The first is ease of use for our patients and providers. A new technology may advance clinical care exponentially, but if the user experience isn’t intuitive for both the care team and our patients, we know that it will be hard to achieve a positive return on investment.
Second is how well the tool integrates with our current digital ecosystem. We all know the frustration of having 20 different adaptors, dongles and remotes for various electronic devices, and no one wants that experience with their healthcare. New digital health tools need to connect not only with our existing systems, such as electronic health records and patient portals, but also provide a seamless experience with the technology our patients use.
Third, of course, is cost. We all know new technology introduces new costs, so it is always about return on investment. ROI, however, will be unique to a solution and may change over time. You need to weigh the price tag of early adoption versus waiting. Being an early mover may have advantages to ROI, but there can be hidden costs while solutions grow and develop.
Ultimately, the benefit to clinical outcomes and patient experience will drive our assessment and decision, but identifying the red flags and performing due diligence will determine the level of success for the investment.
Claus Torp Jensen, PhD. Chief Innovation Officer and Executive Vice President of Research and Development and IT at Teladoc Health (Purchase, N.Y.). I am always looking for clarity in the problem or opportunity being addressed. If the clarity isn’t there, then that is a red flag. Another red flag is if different stakeholders have different perspectives on ‘why’ this is a good thing to address. And if I cannot see a clear path to a delightful unified end user experience, this is a red flag as well.
Finally, I personally seek an early understanding of both business and technology feasibility of various solution approaches. While you cannot, and should not, do a lot of design up front, broad based experience still tells us whether something is likely to be practically feasible or not.
Prentice Tom, MD. Chief Futurist at Vituity (Emeryville, Calif.). Moving from idea to successful startup in health tech is a difficult proposition. A successful exit, even for digital health companies with great ideas, requires significant additional enterprise competencies. There are a number of red flags that investors should be wary of:
The first is lack of enterprise balance, especially leadership with a deep understanding and expertise in our health delivery system including structure, financing and culture. Healthcare is both large yet nuanced. Does the company understand their market, the relationship between stakeholders and opinion leaders who may not be their customer?

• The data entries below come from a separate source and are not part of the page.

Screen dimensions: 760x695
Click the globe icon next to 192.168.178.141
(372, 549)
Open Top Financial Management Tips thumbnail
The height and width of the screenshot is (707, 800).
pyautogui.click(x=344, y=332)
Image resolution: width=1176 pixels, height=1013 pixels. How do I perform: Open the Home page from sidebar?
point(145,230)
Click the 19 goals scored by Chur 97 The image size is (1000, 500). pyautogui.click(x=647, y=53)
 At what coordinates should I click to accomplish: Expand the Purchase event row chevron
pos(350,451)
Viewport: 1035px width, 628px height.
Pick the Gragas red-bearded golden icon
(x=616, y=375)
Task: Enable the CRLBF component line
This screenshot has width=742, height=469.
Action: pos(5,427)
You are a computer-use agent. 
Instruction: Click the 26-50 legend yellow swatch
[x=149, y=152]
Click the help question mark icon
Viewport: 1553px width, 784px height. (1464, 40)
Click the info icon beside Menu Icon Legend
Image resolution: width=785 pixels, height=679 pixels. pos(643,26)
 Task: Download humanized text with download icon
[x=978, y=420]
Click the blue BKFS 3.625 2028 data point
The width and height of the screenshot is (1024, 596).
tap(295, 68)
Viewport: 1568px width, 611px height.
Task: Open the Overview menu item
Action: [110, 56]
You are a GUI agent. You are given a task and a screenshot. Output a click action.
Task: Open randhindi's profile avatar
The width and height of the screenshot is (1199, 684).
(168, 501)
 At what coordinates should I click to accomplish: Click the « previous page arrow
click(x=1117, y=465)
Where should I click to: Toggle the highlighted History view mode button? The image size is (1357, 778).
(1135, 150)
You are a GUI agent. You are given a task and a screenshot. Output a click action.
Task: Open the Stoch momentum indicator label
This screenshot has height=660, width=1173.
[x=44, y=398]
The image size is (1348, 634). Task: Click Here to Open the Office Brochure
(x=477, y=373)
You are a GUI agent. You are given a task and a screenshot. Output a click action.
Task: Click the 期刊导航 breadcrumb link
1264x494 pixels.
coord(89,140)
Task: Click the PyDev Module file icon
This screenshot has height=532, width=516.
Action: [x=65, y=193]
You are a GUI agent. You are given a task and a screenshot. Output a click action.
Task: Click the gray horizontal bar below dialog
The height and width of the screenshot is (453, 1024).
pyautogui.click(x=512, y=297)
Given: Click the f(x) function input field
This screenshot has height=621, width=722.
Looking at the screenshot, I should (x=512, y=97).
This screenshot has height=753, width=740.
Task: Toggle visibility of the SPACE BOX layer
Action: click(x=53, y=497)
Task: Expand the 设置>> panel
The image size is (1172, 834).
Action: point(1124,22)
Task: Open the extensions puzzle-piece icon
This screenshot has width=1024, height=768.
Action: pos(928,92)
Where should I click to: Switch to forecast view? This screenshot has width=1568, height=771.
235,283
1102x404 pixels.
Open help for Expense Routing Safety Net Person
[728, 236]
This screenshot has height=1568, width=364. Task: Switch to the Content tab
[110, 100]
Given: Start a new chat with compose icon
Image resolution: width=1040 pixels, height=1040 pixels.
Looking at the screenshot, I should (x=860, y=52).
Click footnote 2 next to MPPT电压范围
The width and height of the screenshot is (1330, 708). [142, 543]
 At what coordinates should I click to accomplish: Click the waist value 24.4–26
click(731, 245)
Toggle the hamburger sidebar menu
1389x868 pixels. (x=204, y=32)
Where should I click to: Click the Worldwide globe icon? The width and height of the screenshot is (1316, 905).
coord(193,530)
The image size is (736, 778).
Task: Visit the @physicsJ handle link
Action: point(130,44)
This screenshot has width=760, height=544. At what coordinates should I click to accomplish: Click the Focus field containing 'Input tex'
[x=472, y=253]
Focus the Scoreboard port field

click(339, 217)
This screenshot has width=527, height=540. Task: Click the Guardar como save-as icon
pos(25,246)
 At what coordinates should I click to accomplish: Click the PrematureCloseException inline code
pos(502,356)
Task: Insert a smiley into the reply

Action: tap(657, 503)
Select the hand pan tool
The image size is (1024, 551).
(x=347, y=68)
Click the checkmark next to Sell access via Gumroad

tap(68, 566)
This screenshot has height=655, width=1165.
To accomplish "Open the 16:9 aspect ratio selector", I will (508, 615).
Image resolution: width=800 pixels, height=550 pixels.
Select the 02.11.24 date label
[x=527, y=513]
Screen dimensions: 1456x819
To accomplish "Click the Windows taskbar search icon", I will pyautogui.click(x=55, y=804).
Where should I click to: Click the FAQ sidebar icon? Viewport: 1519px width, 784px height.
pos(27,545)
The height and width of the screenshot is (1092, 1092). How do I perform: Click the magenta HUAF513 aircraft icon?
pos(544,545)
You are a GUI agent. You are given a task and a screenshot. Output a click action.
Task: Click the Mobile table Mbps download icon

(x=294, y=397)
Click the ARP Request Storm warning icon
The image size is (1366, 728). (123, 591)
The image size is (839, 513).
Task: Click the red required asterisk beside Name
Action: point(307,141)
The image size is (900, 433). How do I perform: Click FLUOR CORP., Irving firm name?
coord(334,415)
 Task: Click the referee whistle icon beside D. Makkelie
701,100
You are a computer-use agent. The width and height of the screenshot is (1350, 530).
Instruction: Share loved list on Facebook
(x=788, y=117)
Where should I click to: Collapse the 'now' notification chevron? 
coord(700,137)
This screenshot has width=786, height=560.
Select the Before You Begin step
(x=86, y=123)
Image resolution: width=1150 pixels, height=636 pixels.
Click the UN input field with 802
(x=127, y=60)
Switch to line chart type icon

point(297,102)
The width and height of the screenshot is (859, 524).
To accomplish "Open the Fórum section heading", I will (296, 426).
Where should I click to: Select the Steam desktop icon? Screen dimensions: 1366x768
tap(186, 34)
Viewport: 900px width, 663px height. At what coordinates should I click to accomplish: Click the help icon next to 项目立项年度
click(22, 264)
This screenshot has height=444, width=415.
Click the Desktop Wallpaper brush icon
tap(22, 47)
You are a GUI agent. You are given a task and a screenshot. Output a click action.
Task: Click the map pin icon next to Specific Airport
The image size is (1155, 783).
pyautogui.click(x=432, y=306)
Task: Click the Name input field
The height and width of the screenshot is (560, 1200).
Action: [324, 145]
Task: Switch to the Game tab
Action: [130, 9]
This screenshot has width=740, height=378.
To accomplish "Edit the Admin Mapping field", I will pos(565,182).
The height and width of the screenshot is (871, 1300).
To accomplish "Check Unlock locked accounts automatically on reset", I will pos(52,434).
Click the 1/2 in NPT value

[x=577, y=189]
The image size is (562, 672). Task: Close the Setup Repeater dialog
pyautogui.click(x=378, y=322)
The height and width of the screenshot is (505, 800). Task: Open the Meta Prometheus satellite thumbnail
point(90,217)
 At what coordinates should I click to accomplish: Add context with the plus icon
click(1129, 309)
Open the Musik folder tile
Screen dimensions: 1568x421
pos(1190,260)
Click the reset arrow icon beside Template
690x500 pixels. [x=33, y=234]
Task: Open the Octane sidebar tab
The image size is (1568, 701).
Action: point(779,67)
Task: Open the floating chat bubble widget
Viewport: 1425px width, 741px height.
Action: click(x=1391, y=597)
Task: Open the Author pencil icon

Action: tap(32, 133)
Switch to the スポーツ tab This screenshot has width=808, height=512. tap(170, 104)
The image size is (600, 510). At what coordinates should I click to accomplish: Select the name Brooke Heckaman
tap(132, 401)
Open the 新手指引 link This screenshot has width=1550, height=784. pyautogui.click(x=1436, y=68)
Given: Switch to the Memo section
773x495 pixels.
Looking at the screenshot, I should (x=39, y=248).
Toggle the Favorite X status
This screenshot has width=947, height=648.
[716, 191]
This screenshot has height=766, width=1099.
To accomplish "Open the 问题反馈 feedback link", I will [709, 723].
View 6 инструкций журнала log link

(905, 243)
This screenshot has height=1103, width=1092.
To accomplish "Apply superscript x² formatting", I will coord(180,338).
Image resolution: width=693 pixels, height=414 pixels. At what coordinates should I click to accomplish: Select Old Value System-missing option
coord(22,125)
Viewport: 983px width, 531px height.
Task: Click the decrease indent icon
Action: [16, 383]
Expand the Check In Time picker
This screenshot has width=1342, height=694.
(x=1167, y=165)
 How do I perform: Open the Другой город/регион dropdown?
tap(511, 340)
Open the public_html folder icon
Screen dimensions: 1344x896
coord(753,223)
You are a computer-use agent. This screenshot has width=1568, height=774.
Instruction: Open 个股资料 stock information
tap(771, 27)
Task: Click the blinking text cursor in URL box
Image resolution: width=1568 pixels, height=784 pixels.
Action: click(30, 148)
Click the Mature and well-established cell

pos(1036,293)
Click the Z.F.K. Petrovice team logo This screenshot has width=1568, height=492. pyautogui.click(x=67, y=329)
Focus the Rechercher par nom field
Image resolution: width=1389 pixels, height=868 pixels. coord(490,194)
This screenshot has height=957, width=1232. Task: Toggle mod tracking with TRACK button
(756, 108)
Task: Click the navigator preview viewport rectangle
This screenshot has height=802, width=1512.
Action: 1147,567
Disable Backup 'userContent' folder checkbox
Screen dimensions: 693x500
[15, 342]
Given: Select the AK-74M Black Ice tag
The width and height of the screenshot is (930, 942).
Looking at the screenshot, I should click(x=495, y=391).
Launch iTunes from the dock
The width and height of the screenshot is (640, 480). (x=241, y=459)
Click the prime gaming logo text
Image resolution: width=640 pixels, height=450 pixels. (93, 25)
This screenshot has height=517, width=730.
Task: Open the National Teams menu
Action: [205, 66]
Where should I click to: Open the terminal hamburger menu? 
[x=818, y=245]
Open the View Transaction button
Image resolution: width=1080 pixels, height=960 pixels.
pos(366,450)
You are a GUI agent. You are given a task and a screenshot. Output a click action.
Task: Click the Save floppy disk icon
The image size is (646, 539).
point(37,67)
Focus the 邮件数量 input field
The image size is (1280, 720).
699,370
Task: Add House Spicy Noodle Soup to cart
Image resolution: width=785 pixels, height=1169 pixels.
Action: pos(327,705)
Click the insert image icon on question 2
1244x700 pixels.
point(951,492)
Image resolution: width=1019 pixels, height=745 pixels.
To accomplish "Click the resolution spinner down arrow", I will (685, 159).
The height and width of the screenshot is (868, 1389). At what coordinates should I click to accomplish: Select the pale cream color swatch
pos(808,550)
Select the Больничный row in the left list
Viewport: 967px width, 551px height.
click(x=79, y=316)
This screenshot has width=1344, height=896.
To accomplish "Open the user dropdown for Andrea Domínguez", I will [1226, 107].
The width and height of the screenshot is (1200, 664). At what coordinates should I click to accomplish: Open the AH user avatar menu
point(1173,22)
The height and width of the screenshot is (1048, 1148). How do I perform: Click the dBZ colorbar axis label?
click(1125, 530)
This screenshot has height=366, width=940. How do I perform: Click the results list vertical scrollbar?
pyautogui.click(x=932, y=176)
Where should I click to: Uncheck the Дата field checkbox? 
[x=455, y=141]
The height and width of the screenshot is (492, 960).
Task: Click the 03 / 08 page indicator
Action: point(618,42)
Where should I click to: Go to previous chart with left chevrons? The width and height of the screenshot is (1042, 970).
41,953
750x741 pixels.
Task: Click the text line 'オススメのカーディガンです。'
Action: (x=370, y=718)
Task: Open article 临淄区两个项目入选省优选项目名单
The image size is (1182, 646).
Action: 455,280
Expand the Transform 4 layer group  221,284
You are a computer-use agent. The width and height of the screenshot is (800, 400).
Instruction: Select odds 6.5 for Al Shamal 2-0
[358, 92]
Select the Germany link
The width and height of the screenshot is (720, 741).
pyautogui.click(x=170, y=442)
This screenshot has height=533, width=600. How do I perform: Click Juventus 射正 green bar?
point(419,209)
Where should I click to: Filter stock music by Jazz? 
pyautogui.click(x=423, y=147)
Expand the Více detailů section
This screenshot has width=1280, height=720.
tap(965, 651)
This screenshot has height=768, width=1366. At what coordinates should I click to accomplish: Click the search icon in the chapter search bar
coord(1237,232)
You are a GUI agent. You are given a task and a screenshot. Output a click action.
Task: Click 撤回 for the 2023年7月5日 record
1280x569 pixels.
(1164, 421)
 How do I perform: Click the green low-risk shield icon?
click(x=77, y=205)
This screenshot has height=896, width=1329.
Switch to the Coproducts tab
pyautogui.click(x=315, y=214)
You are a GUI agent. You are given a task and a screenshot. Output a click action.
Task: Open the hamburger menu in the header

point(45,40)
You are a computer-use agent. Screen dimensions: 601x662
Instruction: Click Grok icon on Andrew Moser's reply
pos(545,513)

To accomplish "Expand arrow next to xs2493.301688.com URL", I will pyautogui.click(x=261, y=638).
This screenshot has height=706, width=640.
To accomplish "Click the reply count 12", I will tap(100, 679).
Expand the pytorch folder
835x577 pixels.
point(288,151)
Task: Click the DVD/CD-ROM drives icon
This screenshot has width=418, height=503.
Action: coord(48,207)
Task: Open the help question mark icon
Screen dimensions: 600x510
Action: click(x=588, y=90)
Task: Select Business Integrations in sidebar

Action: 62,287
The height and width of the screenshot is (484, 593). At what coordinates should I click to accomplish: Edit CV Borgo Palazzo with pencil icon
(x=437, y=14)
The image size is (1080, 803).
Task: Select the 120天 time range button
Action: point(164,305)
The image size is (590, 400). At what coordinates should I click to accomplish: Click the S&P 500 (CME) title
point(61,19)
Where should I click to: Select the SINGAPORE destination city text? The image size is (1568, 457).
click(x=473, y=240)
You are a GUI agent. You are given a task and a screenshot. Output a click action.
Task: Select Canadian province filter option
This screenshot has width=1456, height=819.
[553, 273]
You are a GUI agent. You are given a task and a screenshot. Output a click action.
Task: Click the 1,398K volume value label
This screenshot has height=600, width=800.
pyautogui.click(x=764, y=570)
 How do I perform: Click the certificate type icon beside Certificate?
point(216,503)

The second is great ideas without a great execution/operations team. Early-stage companies often begin when someone with technical knowledge envisions a better way of doing something. The founder’s focus is solely on creating the “best” product. Inspiration is the 1 percent. OK, let’s even say 10 percent.
The third is failure to acquire the necessary financial resources to weather the long healthcare tech adoption runway. Every aspect of healthcare innovation adoption is complex. Business development is certainly the long sales cycle. Does the company have a thorough understanding of how their product integrates into the system? The ability to provide great data is only useful to the customer who can act on it. Is the company willing to partner with complimentary innovations to create an integrated solution?
Healthcare is an enormous ship with enormous inertia. It takes more than one tugboat to change its direction.